After Charlottesville, new life for a long-forgotten propaganda film

There’s a fair chance that more people have seen a 1942 Army documentary in the last 48 hours than saw it in theaters when the government produced and distributed the anti-fascism film.

It took a tweet from a man in British Columbia on Sunday to propel the film — “Don’t Be a Sucker” — into the spotlight.

The film begins with a man on a soapbox decrying people holding jobs “that should go to me.”

The Atlantic’s Robinson Meyer points out that at the same time the government was producing an anti-racism, anti-facsism film, it was interning thousands of American citizens because of their Japanese heritage.

Still, Don’t Be a Sucker seems wise. It seems to know how democratic solidarity falters, how prejudice and factionalism can fracture a nation, and how all these forces might manifest in the United States of America.

This wisdom may have emerged from simple practicality: Though the U.S. Army and Navy remained segregated for another five years, they were already vast and diverse enterprises by 1943. Simply put, different people had to work together to win the Second World War. The same was true of the whole country.

And in that, Don’t Be a Sucker may point to a deeper driver of the American experiment in multi-ethnic democracy. Building a diverse commonwealth has never been just an idealistic aspiration or moral avocation. It has been a requirement of the republic’s survival—the sole remedy to the cancer of white supremacy.

“Good direction and an obviously decent budget make this film very watchable, and it’s interesting to hear the old man appeal to our ‘good, hard, common sense’ in that Bugs Bunny/blue-collar worker colloquial slang that was the accepted voice of Average Joe in postwar America,” Archive.org writes in its review. “‘America is minorities,’ the old man proclaims, ‘and that means you and me!’ This populist New Deal view would disappear as quickly as evil German references in the Republican 1950s.”

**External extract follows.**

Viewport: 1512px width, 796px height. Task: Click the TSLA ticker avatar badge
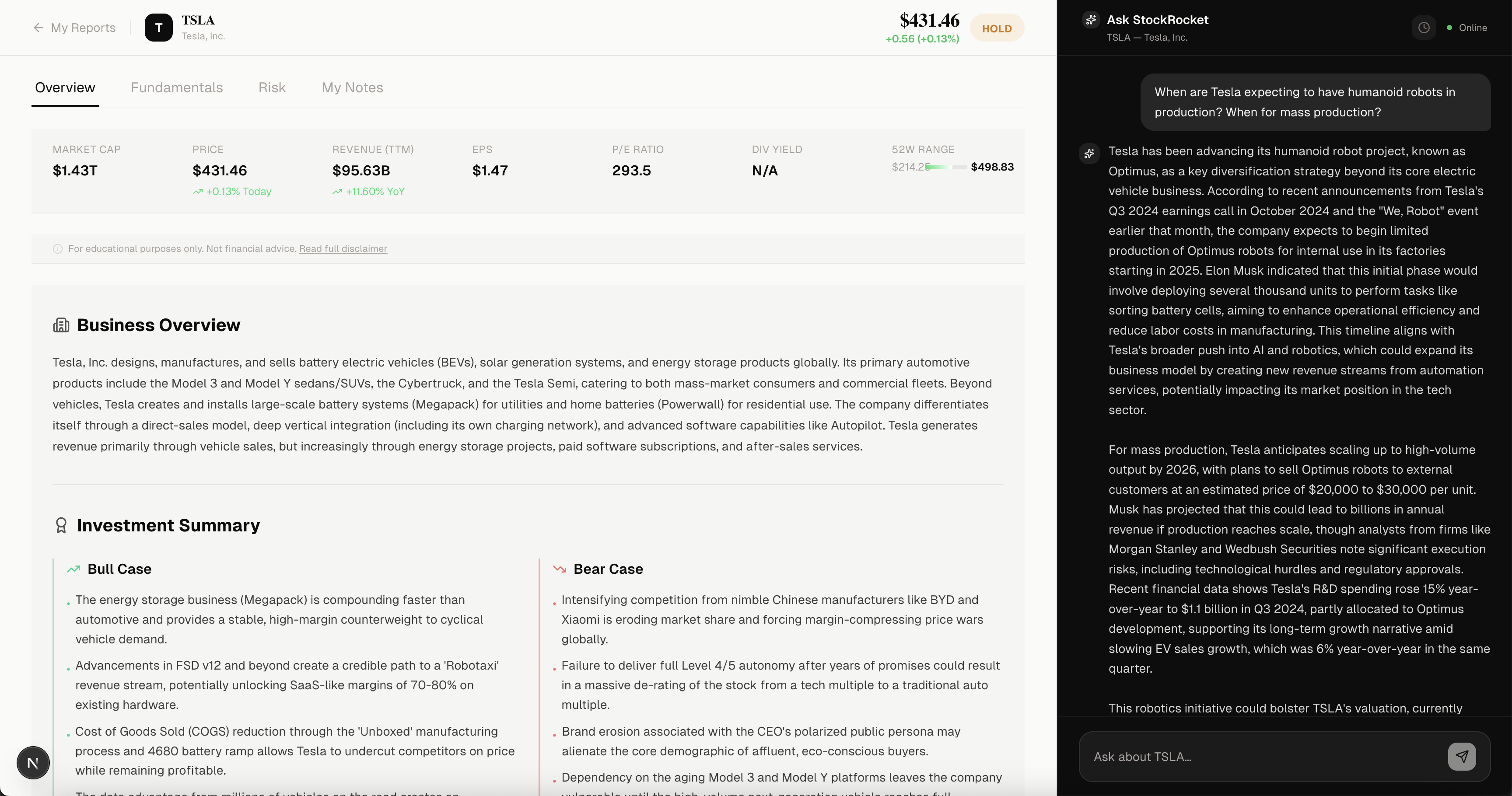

The propaganda film starred Lloyd Nolan, who went on to a long acting career, including as the co-star in the groundbreaking ’60s NBC series, “Julia,” the first regular “black-oriented” TV series.

In its obit for Nolan, the Los Angeles Times said he had a history of “‘A’ performances in a decade-long series of ‘B’ films.”

The actor on the soapbox was a “local.” Richard Lane, born in Rice Lake, Wis., eventually went into the TV news business in Los Angeles and then became a wrestling and roller derby announcer. He, not the more famous Keith Jackson, claimed to invent the sports announcing exclamation, “Whoa, Nellie!”